It turns out this is also good for testing non-flashlights. I was looking for an LED floodlight and there are a lot of cheap dodgy things out there. Eventually I went with the Sansi 70W floodlight because it seemed to be an original design from a decent brand instead of a generic clone rebadge. (I also got it for $25 instead of full price.)

But does it actually meet its specs? Plugging it into the Kill-a-watt had me worried. They claim “70 watts” but I measure just 45 watts which suggests that the “7000 lumens” might also be overstated by 40% too.

However I do measure 70 volt amps. The power factor on this light is not good! But that does explain where the “70” number might have come from.

A light this big would be impossible to measure on a DIY sphere or tube. Its just too big to fit. 18cm across the diagonal of the LED array means you’d want a sphere at least a meter across.

But that is no problem for the Beam Profiler.

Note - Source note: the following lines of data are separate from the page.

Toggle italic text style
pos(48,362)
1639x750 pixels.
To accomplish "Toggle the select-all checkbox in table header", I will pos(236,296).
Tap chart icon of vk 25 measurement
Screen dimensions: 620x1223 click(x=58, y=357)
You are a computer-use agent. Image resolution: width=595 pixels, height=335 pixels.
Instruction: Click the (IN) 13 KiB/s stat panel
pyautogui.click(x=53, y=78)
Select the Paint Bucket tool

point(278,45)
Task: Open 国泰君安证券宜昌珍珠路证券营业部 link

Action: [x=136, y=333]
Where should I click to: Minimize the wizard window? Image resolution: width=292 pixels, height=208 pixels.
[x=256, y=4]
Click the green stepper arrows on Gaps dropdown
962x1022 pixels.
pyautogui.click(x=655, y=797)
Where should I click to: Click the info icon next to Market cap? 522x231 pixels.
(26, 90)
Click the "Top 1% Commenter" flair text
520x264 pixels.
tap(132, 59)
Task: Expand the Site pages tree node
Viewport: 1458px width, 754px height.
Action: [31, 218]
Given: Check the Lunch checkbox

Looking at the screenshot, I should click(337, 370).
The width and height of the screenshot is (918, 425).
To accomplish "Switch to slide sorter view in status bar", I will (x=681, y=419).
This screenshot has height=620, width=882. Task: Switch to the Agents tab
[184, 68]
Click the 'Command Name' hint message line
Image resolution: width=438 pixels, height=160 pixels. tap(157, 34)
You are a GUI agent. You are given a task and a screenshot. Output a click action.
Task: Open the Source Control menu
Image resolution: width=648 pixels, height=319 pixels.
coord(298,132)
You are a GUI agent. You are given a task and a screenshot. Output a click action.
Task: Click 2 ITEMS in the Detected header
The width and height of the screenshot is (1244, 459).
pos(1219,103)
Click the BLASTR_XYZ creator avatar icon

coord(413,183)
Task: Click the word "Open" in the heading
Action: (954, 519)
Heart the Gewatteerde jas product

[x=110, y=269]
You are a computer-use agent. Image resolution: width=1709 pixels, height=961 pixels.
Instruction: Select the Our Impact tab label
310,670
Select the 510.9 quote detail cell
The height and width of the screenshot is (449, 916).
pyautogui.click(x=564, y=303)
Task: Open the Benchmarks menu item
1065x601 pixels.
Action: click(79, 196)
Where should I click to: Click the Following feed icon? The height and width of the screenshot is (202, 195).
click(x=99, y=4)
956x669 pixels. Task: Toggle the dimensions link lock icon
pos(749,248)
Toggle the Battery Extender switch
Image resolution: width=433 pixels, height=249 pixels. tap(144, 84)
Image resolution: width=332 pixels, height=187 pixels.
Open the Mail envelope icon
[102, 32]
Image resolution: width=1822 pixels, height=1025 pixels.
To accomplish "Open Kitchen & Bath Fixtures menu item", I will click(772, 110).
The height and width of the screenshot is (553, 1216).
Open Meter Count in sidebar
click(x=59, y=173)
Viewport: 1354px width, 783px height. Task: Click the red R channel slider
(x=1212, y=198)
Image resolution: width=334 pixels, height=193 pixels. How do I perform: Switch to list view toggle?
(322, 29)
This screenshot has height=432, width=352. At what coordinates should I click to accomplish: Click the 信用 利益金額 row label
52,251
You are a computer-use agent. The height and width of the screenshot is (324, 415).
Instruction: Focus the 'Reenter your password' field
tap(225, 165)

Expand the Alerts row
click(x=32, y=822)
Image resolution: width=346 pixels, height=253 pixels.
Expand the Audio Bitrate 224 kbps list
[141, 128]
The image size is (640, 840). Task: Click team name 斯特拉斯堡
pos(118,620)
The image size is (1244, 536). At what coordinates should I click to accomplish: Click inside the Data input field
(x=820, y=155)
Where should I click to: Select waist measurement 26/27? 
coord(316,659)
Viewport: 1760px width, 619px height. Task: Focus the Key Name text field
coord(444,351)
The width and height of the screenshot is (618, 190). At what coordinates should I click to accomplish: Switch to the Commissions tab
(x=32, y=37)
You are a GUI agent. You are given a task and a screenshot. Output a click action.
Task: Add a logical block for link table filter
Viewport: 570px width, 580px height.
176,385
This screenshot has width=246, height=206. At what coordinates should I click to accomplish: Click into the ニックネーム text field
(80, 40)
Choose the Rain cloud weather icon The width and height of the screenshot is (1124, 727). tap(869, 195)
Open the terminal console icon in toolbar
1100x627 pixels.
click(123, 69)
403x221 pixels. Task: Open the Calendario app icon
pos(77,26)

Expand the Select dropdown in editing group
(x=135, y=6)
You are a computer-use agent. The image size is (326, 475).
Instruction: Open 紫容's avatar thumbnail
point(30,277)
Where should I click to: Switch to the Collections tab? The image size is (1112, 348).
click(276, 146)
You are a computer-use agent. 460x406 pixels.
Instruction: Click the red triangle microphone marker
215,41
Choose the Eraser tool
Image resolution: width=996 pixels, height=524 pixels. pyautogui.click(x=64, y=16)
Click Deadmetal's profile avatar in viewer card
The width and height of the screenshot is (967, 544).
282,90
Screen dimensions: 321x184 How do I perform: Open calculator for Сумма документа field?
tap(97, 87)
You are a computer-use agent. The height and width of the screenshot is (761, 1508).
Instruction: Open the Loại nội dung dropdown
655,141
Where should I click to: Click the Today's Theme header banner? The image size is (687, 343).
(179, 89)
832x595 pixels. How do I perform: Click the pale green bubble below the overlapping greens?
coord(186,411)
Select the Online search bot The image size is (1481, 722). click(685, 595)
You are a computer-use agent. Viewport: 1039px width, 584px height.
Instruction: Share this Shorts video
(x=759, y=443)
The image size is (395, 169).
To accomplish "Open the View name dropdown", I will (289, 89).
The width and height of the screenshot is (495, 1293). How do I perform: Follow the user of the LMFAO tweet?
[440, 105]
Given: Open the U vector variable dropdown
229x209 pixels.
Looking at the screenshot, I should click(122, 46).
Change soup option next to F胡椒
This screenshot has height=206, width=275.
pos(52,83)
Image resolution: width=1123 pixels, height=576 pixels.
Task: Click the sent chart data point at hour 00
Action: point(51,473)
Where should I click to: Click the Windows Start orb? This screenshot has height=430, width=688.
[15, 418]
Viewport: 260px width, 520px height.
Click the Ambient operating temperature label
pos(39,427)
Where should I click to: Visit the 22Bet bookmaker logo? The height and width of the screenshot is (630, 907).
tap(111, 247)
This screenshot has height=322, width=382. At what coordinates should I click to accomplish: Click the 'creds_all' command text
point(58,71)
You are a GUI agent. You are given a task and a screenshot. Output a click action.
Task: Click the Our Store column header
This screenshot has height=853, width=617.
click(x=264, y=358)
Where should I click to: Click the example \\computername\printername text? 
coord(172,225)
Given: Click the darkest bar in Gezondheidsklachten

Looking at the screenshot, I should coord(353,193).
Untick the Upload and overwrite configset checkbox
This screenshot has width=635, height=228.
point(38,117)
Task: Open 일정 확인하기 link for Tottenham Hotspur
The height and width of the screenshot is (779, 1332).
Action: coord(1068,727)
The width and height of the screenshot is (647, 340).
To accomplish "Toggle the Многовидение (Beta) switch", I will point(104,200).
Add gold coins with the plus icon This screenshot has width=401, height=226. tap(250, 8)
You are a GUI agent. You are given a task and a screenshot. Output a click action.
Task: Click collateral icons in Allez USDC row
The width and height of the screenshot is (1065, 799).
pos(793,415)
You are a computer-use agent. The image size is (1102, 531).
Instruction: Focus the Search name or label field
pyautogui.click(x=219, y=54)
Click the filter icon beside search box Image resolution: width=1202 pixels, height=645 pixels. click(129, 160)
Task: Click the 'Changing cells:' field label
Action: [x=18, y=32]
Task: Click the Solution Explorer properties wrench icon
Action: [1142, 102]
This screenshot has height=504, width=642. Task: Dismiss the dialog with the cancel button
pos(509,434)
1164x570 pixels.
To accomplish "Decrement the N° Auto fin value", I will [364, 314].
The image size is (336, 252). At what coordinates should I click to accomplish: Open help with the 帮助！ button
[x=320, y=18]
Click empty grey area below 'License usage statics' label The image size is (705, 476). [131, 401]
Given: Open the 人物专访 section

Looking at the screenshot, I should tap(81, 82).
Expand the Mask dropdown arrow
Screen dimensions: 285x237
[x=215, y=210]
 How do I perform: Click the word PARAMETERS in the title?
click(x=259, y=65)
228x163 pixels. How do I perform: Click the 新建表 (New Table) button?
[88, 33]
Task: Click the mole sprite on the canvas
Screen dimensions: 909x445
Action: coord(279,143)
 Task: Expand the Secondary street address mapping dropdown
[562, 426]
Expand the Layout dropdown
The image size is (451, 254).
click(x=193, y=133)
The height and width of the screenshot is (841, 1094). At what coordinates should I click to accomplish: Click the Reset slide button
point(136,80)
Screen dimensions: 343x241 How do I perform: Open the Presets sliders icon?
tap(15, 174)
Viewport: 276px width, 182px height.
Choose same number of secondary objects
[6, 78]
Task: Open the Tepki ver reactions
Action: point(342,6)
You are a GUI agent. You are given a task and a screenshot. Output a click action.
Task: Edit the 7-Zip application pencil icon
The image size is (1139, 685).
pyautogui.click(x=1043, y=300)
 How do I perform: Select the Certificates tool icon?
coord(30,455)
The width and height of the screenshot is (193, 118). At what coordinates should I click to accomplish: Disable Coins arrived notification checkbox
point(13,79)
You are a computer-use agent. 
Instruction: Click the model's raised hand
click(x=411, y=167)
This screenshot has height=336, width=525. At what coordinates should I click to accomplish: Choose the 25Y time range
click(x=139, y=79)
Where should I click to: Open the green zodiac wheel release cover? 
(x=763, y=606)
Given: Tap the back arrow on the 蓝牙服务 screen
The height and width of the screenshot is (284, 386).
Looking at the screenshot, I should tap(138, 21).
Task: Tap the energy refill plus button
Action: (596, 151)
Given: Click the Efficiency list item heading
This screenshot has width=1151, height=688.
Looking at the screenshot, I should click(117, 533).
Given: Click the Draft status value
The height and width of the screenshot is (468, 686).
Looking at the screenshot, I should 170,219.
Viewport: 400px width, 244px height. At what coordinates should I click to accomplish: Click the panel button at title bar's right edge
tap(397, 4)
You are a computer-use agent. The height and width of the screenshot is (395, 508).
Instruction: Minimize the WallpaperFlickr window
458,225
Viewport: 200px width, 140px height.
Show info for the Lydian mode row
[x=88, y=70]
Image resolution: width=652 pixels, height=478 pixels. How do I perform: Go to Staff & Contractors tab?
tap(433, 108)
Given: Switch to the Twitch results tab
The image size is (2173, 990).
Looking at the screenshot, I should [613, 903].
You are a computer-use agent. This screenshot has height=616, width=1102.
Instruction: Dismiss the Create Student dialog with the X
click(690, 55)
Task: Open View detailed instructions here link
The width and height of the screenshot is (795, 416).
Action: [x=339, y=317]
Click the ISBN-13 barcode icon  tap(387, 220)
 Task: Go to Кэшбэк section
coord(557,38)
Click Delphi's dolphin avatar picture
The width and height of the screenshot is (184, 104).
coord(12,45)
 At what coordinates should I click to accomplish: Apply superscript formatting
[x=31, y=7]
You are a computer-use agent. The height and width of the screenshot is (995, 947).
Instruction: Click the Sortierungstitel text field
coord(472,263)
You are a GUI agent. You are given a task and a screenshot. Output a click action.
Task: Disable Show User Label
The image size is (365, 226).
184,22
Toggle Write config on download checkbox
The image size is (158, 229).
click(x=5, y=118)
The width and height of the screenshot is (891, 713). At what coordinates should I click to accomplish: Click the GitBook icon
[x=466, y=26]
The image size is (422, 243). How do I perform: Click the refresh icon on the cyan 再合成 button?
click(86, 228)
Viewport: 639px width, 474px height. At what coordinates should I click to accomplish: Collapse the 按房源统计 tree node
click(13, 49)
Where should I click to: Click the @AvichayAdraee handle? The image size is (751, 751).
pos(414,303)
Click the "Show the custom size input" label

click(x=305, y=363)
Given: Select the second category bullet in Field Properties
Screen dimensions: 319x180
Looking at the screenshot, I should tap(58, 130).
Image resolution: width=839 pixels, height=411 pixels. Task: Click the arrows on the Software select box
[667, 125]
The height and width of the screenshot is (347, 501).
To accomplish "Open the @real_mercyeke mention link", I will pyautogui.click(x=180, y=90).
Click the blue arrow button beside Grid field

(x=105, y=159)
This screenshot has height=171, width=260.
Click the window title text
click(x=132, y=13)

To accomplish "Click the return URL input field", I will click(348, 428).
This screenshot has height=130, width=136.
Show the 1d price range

A few minutes and 7 readings later I have an answer: 5700 lumens. So it is overstated by 23%. That is on par with typical LED lumen claims.

It is probably a safe assumption that all these floodlights will be using LED lumens and should be derated somewhat.

Thank you to the people who have tried this out and submitted profiles! Here are some of what have been submitted so far:

Nice charts! Originally I imagined horizontal (left-right) movement to measure the beam but now I’ve read the guide, I see it’s measuring in the vertical (moving light up-down).

I can really see this as a benefit for comparing ‘before/after’ LED swaps.

Might have to get myself some of this gear this year and have a go myself, looks easier (and smaller to store) than a lump of PVC piping or polystyrene box!

Very Helpful.
I made something similar. I used a 5 foot tube with baffles and flat black paper inside. Lux meter at the end.
This I pointed at the light axis. Cuts down on room and reflective light. And I could make measurements in moderate room light as opposed to waiting till dark.
I used a protractor and rotated the light horizontally to get the beam profile. Using the emitter as the rotation point.
I was working on trying to automate the thing with a photo diode - data logger - motorized table - when health reasons brought all that to a stop.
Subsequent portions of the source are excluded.